05/06/2026

Cine PE aborda o desconforto do mundo

Recife - Se a segunda noite do Cine PE foi de alegria nordestina, a terceira abriu espaço ao desconforto e ao medo, numa programação que terminou com Resta Um, do diretor carioca Fernando Ceylão - uma distopia futurista que acompanha a drástica transformação de seu protagonista, vivido por Caco Ciocler, num personagem tóxico da internet, em meio à disputa de um jogo assassino.

Veterano, Caco é um intérprete que não se recusa a escolhas ousadas, tanto como ator, quanto como diretor - caso do recente Não Te Ouço, filme que dirigiu, tendo Márcio Vito no papel duplo do chamado “patriota do caminhão” e do motorista que conduz o veículo, um retrato vívido da polarização política.

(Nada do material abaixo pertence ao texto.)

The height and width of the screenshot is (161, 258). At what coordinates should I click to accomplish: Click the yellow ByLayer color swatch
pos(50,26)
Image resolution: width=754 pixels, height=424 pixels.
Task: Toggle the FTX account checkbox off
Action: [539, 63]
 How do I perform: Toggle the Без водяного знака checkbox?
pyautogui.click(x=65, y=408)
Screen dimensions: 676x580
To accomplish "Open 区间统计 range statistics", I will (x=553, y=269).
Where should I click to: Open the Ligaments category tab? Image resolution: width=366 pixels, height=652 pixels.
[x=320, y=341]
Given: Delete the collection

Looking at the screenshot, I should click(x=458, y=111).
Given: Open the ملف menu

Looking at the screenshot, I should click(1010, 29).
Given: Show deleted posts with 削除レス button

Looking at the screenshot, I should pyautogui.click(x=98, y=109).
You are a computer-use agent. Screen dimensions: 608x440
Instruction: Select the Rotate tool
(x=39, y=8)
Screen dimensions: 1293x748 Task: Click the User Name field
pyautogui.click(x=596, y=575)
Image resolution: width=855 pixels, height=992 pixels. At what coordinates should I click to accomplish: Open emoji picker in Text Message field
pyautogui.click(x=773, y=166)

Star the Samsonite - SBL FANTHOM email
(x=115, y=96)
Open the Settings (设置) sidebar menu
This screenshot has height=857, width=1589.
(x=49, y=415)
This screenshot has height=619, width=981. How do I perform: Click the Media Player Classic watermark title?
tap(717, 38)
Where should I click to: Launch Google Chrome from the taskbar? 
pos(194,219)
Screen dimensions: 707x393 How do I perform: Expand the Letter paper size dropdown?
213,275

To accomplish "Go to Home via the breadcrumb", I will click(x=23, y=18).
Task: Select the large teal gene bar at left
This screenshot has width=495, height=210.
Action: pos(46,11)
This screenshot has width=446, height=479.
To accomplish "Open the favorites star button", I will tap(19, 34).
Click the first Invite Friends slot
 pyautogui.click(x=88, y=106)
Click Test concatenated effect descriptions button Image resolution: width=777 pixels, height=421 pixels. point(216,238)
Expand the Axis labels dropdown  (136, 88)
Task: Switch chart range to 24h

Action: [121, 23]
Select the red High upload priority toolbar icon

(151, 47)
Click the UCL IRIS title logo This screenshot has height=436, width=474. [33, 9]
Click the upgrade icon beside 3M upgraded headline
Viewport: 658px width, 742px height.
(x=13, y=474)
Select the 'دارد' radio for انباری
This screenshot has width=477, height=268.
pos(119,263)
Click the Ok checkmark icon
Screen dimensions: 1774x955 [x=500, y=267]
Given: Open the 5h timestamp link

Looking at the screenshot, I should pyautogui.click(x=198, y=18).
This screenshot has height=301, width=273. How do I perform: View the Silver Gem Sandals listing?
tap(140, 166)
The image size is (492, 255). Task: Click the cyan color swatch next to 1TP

Em Resta Um, Caco é o protagonista, Álvaro, um professor desempregado, cuidando da mulher doente (Maria Ribeiro), confinada a uma cama por um misterioso vírus. Eles vivem de um subsídio do governo, à espera de uma operação que pode resgatar a saúde da esposa. Por conta disso, ele dispõe de uma isenção temporária no sorteio para disputar um debate via internet em que o debatedor que perder é imediatamente executado por funcionários que aguardam o resultado já com o cenário armado - numa espécie de Jogos Vorazes claustrofóbico.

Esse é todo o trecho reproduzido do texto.